An overview on light-field technology is for example provided in https://mpeg.chiariglione.org/sites/default/files/events/7.%20MPEG127-WS_MehrdadTeratani.pdf.

4.6.6  Scene Descriptionp. 39

Scene Descriptions are often called scene graphs due to their representation as graphs. A scene graph is a directed acyclic graph, usually just a plain tree-structure, that represents an object-based hierarchy of the geometry of a scene. The leaf nodes of the graph represent geometric primitives such as polygons. Each node in the graph holds pointers to its children. The child nodes can among others be a group of other nodes, a geometry element, a transformation matrix, etc.
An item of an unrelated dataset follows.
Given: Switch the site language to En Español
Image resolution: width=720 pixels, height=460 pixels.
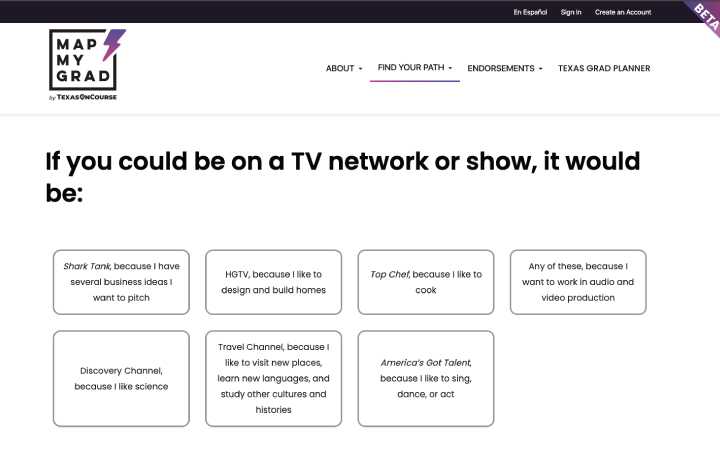Looking at the screenshot, I should pyautogui.click(x=530, y=12).
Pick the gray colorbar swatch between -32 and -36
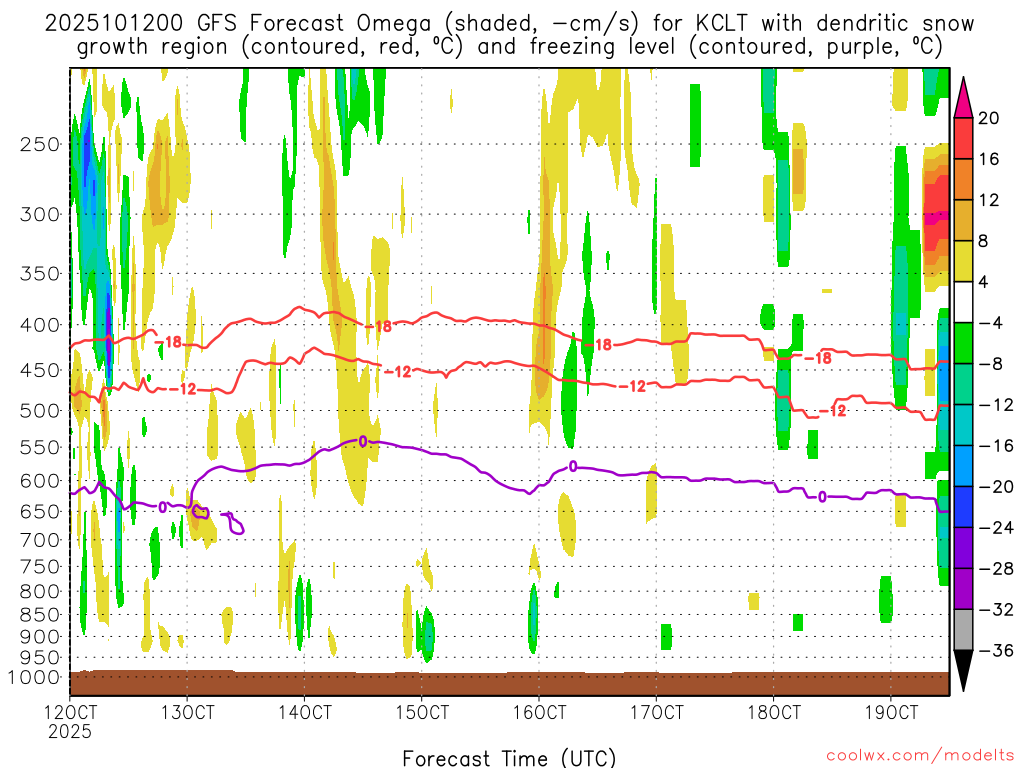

Spatial transformations are represented as nodes of the graph and represented by a transformation matrix. Other Scene Graph nodes include 3D objects or parts thereof, light sources, particle systems, viewing cameras, …
This structure of scene graphs has the advantage of reduced processing complexity, e.g. while traversing the graph for rendering. An example operation that is simplified by the graph representation is the culling operation, where branches of the graph are dropped from processing, if deemed that the parent node's space is not visible or relevant (level of detail culling) to the rendering of the current view frustum.
Scene descriptions permit generation of many different 3D scenes for XR applications. As an example, glTF from Khronos [39] is a widely adopted scene description specification and is now adopted by MPEG as the baseline for their extensions to integrate real-time media into scenes.